Articles Op-Ed

The book is dead. Long live the book

Storybooks will die the day we run out of stories to tell. That’s not happening anytime soon.

In June 2012, I signed off the last edition of A Week In Book News for the year to begin a career in digital marketing within online gaming. There was to be no print products – books, magazines or newspapers – involved anymore.

Before the double-dip crash, marketing and publishing for us creatives had always been a healthy trinity of print, digital and events. That Great Recession took care of the print part.

The cull

In 2011, before I went into gaming, the august publishing house that we were working for – the owner of respectable publishers such as Taylor & Francis and Routledge – made the second round of its three massive job cuts that took place between 2008 and 2013.

The cull was accomplished in stages:

  • 2008: Sub-editors, market researchers and senior marketers of life sciences and agrochemical titles got let go.
  • 2011: Online editors, senior editors, assistant editors of life science, pharma and medtech titles and shipping publications got let go.
  • 2013: Senior correspondence and analysts of life science, pharma and medtech got let go.

So in 2011, the older journals and newspapers under divisions such as Lloyd’s List and Informa Lifesciences could not escape. A considerable number of editors and designers were let go. Including me.

It was around this time, whilst finishing my MSc in (ironically) Digital Anthropology, that the Creative Director and I thought up the idea of talking about books and e-books for the 2011 London Design Festival.

The original title was “What is to become of books?”. I lamented about the state of publishing and my own job situation, and Zarina sighed:

“Whatever is to become of books?”

That became the strapline for our 2011 event.

And then winter came

Cut to: 2017. This summer, we saw the back of Season 7 of the Game of Thrones (GOT). Never before has a story that originated from a series of fantasy books gripped the global audience like this. Not even Harry Potter came close.

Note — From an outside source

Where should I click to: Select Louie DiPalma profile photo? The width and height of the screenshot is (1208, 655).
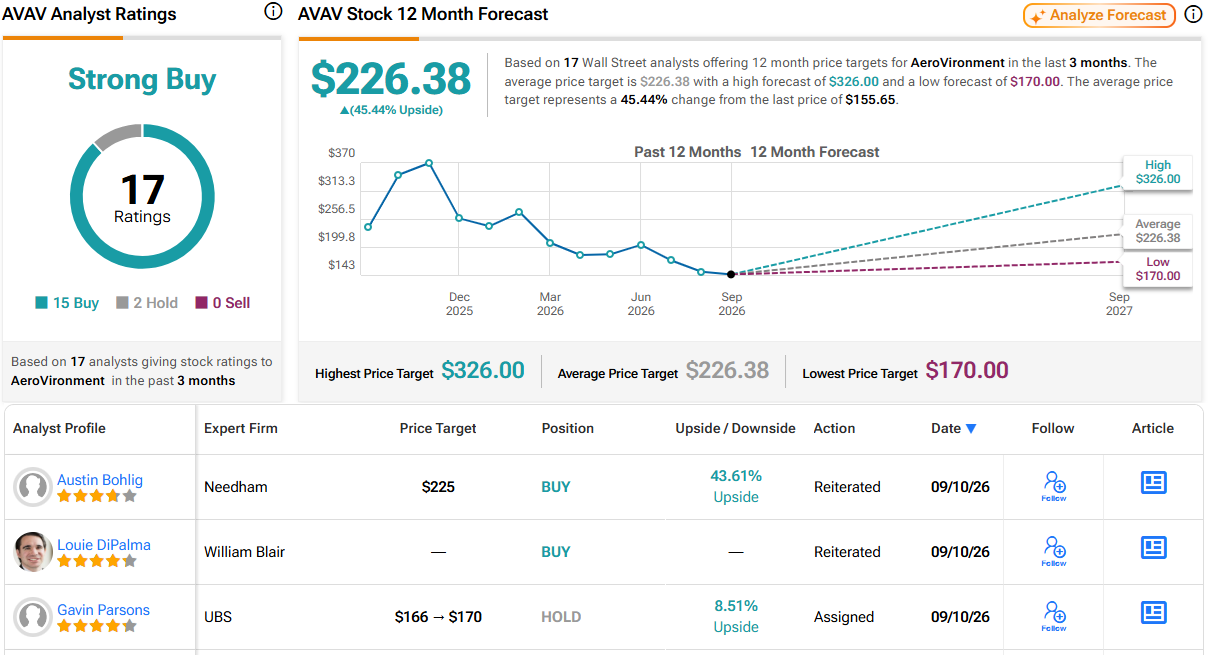33,552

You may argue that GOT is a product of recession. Movies became too expensive to produce, and so television provided a more accessible distribution channel for storytellers of moving images.

“Paper books are still

the hardware preferred by techies.”

 

And when times were tough, we turned to books for solace. Storybooks by George R R Martin, Philippa Gregory and Hilary Mantel, ordered via the good old Fulham Library service, kept us occupied whilst we built our design agency. Like Scheherazade’s tales that keep her alive for a thousand and one nights, their stories kept us going, firing up our imagination during the bleakest economic winter that our generation had known.

We have not ceased to borrow and buy books, despite now producing mainly digital products for a host of tech start-ups in London.

The fact that Rohan Silva, the founder of tech co-working space Second Home, opened a bookshop called Libreria opposite his building, confirms that books – paper books – are still the hardware preferred by techies.

Over the years, in between my June 2012 A Week In Book News article and now, we have seen several digital substitutes of the printed book came and went. And the public has never ceased to be fascinated by storybooks.

As one journal publisher recently told me:

“The book is dead. Long live the book”.